--- EXTRACTED MATERIAL Enclosed Below ---

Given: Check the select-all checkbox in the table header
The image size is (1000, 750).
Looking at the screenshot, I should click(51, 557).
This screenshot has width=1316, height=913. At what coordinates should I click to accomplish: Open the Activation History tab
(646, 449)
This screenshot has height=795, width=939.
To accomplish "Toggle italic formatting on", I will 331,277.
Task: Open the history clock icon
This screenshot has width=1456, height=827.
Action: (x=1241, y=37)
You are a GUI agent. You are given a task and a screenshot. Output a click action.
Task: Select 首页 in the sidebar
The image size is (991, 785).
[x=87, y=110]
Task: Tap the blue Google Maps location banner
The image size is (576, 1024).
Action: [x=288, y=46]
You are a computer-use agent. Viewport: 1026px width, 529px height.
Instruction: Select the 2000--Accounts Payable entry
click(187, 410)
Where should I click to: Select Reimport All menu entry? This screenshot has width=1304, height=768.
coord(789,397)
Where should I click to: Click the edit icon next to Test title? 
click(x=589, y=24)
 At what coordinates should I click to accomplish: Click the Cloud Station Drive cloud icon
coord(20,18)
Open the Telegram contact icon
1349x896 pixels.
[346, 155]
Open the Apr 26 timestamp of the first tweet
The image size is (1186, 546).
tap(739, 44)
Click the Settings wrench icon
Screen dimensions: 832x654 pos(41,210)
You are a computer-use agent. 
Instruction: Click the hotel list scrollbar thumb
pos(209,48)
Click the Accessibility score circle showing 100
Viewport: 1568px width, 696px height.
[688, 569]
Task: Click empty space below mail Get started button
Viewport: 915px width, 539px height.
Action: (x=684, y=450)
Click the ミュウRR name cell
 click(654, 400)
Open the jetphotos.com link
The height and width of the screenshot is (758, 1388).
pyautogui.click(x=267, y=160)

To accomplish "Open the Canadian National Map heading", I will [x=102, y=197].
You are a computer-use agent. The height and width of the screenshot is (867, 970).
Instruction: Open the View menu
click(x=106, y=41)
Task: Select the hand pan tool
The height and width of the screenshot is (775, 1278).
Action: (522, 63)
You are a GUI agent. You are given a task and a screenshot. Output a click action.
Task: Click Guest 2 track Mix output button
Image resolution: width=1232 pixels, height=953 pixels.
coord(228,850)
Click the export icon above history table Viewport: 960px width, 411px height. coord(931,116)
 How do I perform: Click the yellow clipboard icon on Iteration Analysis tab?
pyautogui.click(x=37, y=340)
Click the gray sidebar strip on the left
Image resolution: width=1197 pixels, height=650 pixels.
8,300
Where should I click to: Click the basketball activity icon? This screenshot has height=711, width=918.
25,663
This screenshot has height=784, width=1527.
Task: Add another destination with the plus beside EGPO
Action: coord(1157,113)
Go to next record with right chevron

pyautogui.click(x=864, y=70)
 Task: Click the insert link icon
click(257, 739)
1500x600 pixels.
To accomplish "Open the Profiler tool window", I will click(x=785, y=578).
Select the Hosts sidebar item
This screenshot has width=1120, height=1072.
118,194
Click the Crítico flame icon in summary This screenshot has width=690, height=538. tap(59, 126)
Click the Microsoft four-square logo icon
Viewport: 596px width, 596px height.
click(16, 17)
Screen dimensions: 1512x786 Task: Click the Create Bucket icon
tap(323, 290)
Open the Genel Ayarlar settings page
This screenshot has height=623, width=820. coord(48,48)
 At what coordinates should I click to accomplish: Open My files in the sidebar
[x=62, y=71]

--- End of Enclosed EXTRACTED MATERIAL ---

| EXERCISE REQUIREMENTS |
Your task is to copy each line from the material above that includes the word "tool".

| RESPONSE TO THE EXERCISE |
Task: Select the hand pan tool
To accomplish "Open the Profiler tool window", I will click(x=785, y=578).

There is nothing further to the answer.